Thursday, January 3, 2002
Ninth Circuit Rejects Hopi’s Suit Challenging Hiring Preference for Navajos
By a MetNews Staff Writer
An Arizona agency’s hiring preference for members of the Navajo Nation cannot be challenged in court, the Ninth U.S. Circuit Court of Appeals ruled yesterday, because the Navajo would be an indispensable party to any litigation and are immune.
The court affirmed an order by Chief U.S. District Judge Stephen McNamee of the District of Arizona dismissing Harold Dawavendewa’s Title VII suit against the Salt River Project Agricultural Improvement and Power District.
Dawavendewa, a member of the Hopi tribe who lives about three miles from the Navajo reservation, claimed that the district discriminated against him on the basis of national origin by not hiring him as an operator trainee at the Navajo Generating Station. The station is operated by the district on reservation lands pursuant to a lease.
The lease requires the district to grant preference in hiring to qualified Navajos who live on the reservation, and then to other qualified Navajos, before non-Navajos may be hired. The provision mirrors the Navajo Preference in Employment Act, which requires employers doing business on or near the reservation to adopt “specific Navajo affirmative action plans and timetables for all phases of employment.”
Dawavendewa’s suit—filed in 1996—was originally dismissed under a provision of Title VII allowing “any business or enterprise on or near an Indian reservation” to grant “preferential treatment” in employment to “an Indian living on or near a reservation.” But the Ninth Circuit reversed four years ago, saying the provision didn’t apply, and sent the case back to the district judge.
On remand, the judge granted the district’s motion to dismiss based on the indispensable-party defense.
Judge Stephen Trott, writing for the appellate court, said McNamee was correct.
The jurist explained that under Rule 19 of the Federal Rules of Civil Procedure, the trial judge must make a “practical, fact-specific” determination as to whether the presence of a party is necessary to the granting of the relief sought by the plaintiff.
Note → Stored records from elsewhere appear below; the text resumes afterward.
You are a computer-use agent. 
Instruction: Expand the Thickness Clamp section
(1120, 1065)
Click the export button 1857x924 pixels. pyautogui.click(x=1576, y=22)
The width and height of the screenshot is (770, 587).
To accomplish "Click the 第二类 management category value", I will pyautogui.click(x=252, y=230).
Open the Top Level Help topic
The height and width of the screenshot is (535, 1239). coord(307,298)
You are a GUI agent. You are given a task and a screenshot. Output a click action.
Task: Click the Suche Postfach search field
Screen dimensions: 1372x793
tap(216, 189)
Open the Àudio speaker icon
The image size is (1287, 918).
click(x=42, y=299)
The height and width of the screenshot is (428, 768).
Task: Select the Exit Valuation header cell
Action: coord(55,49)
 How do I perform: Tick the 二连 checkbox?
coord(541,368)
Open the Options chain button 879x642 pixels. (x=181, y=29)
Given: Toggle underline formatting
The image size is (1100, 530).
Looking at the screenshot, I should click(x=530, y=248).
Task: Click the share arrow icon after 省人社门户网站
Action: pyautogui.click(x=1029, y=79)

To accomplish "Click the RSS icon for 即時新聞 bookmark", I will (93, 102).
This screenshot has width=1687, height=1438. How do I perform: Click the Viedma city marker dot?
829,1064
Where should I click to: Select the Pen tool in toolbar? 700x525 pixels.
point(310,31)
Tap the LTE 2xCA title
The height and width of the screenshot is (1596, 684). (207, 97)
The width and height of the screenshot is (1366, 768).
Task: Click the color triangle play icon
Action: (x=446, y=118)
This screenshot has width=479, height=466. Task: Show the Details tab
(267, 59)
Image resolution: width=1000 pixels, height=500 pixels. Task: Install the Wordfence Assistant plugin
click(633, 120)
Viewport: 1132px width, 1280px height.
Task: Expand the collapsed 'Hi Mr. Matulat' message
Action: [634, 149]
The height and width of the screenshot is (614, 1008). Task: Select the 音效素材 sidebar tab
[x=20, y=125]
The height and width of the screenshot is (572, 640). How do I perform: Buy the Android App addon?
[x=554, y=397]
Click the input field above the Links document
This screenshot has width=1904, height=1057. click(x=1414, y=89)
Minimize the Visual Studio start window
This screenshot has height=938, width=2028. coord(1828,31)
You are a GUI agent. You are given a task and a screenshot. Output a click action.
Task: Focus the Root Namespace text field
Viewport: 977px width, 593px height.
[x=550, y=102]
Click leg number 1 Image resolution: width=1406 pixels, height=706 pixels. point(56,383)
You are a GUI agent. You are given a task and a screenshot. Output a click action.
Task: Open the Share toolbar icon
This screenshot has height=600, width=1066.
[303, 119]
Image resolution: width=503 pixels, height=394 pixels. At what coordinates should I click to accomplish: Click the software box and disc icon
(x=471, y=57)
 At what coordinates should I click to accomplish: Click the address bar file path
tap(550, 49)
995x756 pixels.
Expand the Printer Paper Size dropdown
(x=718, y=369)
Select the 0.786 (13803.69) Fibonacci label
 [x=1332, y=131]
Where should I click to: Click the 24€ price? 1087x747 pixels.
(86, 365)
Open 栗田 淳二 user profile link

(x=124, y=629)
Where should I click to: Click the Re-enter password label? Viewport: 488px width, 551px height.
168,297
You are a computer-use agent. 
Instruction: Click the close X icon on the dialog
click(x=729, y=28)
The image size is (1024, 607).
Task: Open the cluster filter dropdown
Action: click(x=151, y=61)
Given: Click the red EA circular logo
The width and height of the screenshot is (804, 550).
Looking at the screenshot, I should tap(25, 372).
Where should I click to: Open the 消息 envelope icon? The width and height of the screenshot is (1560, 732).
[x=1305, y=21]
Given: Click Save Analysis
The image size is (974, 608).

If a party is determined to be necessary but cannot be joined, the judge must determine whether the party is indispensable, necessitating dismissal of the action.
In determining whether a party is indispensable, Trott explained, the court must balance the potential loss of the plaintiff’s claim—considering any viable alternative remedies—against the prejudice to the interests of the necessary party.
The Navajo Nation is a necessary party to Dawavendewa’s suit, Trott said, because an injunction against Navajo preference would be unenforceable if only the district were bound by it. Such an injunction, the appellate jurist said, would put the district “between the proverbial rock and a hard place — comply with the injunction prohibiting the hiring preference policy or comply with the lease requiring it.”
Because sovereign immunity precludes joining the tribe, Trott went on to say, Dawavendewa can only maintain the suit if the tribe is not an indispensable party. A party is indispensable, the judge explained, if in “equity and good conscience,” the suit should not be allowed to proceed in its absence.
The Navajo Nation is indispensable to the suit, Trott said, because an adjudication in favor of the plaintiff would cause irremediable prejudicie to its interests—the tribe would be forced to either give up the preference or cancel the lease. The judge added that Dawavendewa has an alternative remedy—he can seek intervention by the Equal Employment Opportunity Commission, which is not subject to tribal sovereign immunity.
In a footnote, Trott suggested another possible alternative. The plaintiff, he said, could sue in tribal court and, if he were to lose, might be able to sue tribal officials who would not be protected by sovereign immunity.
The case is Dawavendewa v. Salt River Project Agricultural Improvement and Power District, 00-16787.